The Attempt at a Solution

1. First
   
   $m_{1} = 6 kg$
   $m_{2} = 4 kg$
   $m_{3} = 9 kg$
   
   $\theta = 30°$
   
   $a = a_{x} = a_{y}$
2. Then, the sum of forces on the three masses
   
   $\sum F_{x1} = T_{2}-m_{1}g\sin\theta = m_{1}a$
   $\sum F_{y1} = 0$
   
   $\sum F_{x2} = T_{1}-T_{2}-m_{2}g\sin\theta = m_{2}a$
   $\sum F_{y2} = 0$
   
   $\sum F_{x3} = 0$
   $\sum F_{y3} = T_{1}-m_{3}g = m_{3}a$
3. Combine $F_{x1}$, $F_{x2}$, & $F_{y3}$ and isolate $a$...
   
   $a = \frac{2T_{1} - g (m_{1}\sin\theta + m_{2}\sin\theta + m_{3})}{(m_{1} + m_{2} + m_{3})}$
4. Solve for $T_{1}$
   
   $\sum F_{y3} = T_{1}-m_{3}g = m_{3}a$
   $\sum F_{y3} = T_{1}-m_{3}g = 0$
   $T_{1} = m_{3}g = (9 kg)(9.81 m/s^2) = 88.29 N$
5. Plug $T_{1}$ into $a$ and solve
   
   $a = 2.1 m/s^2$
   Or, answer B.

Is this the correct solution and answer?

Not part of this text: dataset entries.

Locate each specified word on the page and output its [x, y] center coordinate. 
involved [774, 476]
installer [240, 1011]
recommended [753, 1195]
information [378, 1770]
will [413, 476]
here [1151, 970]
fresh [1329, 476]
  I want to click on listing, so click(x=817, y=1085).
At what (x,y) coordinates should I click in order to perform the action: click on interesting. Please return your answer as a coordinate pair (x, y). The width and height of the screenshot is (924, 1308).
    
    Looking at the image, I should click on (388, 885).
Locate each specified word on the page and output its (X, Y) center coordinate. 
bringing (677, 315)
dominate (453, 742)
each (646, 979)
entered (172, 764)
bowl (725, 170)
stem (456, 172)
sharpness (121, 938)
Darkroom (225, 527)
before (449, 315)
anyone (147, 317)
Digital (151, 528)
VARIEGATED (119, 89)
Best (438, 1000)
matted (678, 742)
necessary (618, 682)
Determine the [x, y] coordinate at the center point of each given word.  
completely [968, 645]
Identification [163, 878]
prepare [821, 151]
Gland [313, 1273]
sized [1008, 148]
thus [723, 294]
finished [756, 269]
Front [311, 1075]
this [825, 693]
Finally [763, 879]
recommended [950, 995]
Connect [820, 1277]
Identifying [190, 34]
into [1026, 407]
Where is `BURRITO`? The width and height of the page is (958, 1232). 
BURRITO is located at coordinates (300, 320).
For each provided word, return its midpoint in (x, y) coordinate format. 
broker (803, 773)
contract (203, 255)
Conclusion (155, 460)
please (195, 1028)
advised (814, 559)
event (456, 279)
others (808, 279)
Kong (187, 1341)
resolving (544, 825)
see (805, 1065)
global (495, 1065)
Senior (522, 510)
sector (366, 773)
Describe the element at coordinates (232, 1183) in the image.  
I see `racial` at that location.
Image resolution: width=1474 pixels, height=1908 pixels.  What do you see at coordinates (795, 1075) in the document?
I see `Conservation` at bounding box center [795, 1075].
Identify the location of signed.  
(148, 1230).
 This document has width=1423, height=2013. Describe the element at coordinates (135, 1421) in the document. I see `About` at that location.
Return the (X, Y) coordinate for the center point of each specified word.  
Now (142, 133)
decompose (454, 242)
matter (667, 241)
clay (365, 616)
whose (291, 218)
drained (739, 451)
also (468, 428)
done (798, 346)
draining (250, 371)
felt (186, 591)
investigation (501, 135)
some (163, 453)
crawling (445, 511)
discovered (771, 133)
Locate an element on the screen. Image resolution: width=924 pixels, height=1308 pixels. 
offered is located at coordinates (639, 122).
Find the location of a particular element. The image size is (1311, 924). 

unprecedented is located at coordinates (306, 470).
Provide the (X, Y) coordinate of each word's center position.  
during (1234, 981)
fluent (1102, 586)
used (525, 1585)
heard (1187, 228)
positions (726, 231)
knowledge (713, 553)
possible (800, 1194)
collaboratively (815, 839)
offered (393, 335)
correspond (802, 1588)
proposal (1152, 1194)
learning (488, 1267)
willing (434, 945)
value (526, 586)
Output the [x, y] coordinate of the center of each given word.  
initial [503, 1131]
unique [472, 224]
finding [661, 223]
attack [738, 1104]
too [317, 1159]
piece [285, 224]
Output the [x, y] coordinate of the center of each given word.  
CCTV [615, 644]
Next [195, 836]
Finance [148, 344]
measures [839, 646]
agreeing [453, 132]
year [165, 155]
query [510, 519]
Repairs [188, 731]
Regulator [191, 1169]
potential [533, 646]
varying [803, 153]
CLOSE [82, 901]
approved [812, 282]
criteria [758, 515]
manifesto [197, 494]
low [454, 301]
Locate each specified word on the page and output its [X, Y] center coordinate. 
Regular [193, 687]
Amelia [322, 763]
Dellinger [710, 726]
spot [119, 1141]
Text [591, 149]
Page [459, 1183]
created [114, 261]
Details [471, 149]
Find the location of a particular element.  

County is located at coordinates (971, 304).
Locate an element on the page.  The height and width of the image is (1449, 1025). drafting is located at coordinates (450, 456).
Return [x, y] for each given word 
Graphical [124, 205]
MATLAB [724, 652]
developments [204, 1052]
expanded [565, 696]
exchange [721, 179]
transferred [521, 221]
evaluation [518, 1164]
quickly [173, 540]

Did I solve correctly for T_1? I don't think it's right because the tension should not equal weight of m_3 because technically the block IS accelerating downward at this instant, isn't it?

 

[WillemBouwer]

smashd, ja if the tension in the rope was the same as the weight no acceleration will take place: Very important note: Define your axis for the entire system, I see you take the x-axis for your first 2 masses as parallel with the surface so the y-axis should be perpendicular to this surface for the entire system you cannot change the axis for the 3rd mass... After defining your axis, draw the 3 FBD's for the masses, you are on more or less the right track, let's see if we can get to solution here... Do the FBD first...

 

[smashd]

Thanks for the input, WillemBouwer.

So $\sum F_{3y}$ should be:

$\sum F_{3y} = m_{3}g - T_{1} = m_{3}a$

Then $a$ would become after combining the forces on the system:

$\frac{m_{3}g - m_{2}g\sin\theta - m_{1}g\sin\theta}{m_{1} + m_{2} + m_{3}}$Which is still 2.1 m/s^2, but this is the proper solution to the problem?

 

[WillemBouwer]

yes, that looks better, ja as you take the acceleration as positive downward the weight force should be positive aswell... and it can't be 0 as you stated...

 

[Nickie]

Your solution and answer are correct. The tension in the rope attached to m3 is equal to its weight because the block is accelerating downward, but the tension in the other rope is greater than the weight of m3, causing the block to accelerate downward. In this case, the tension in the rope attached to m3 is acting as a counterbalance to the weight of m3, allowing it to accelerate downward. So, your solution is correct.